§ SUPPLIED RECORDS
----------------
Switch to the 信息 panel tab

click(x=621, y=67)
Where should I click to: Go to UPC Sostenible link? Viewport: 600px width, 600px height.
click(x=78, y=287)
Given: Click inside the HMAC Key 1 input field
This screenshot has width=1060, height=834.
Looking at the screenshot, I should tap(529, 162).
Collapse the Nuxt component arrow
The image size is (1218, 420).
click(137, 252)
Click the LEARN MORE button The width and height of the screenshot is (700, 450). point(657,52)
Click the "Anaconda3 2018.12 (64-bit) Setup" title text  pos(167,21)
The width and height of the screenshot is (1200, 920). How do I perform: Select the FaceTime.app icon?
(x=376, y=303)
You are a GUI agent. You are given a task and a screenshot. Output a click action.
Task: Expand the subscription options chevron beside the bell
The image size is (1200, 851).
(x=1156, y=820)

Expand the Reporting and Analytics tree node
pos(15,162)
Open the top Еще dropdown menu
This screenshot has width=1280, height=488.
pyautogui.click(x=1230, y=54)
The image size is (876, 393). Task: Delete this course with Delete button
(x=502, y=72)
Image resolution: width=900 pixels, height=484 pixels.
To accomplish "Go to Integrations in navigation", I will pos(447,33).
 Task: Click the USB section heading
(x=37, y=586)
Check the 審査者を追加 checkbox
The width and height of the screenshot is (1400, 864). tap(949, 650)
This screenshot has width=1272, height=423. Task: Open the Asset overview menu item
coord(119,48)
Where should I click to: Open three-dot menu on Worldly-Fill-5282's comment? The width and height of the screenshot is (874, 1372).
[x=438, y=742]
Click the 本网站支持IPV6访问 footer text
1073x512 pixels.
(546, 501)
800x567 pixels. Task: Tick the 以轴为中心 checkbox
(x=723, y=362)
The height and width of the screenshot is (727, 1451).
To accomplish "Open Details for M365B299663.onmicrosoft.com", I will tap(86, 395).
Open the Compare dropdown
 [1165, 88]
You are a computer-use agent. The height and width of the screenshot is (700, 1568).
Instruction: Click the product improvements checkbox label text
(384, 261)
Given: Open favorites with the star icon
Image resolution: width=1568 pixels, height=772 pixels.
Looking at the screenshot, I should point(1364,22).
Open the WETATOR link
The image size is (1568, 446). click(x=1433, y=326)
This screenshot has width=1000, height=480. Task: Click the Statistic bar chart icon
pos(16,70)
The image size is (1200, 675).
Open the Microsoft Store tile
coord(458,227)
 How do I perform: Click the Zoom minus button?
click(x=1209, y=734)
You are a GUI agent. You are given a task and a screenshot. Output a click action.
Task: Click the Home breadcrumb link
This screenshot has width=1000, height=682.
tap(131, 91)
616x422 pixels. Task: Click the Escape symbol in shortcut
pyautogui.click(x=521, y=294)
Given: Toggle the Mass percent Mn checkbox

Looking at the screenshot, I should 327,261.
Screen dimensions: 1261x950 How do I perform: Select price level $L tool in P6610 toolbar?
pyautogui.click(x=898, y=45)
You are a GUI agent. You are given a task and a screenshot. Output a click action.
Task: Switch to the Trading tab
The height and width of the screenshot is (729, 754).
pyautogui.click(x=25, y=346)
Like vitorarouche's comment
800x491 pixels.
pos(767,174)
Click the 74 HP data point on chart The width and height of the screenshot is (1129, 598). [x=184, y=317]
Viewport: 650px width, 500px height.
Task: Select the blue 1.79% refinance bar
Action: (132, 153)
----------------
§ TASK OBJECTIVE
Would you filter the records and copy out each line containing "accomplish"?

§ OUTPUT FOR THIS EXERCISE
To accomplish "Go to Integrations in navigation", I will pos(447,33).
To accomplish "Open Details for M365B299663.onmicrosoft.com", I will tap(86, 395).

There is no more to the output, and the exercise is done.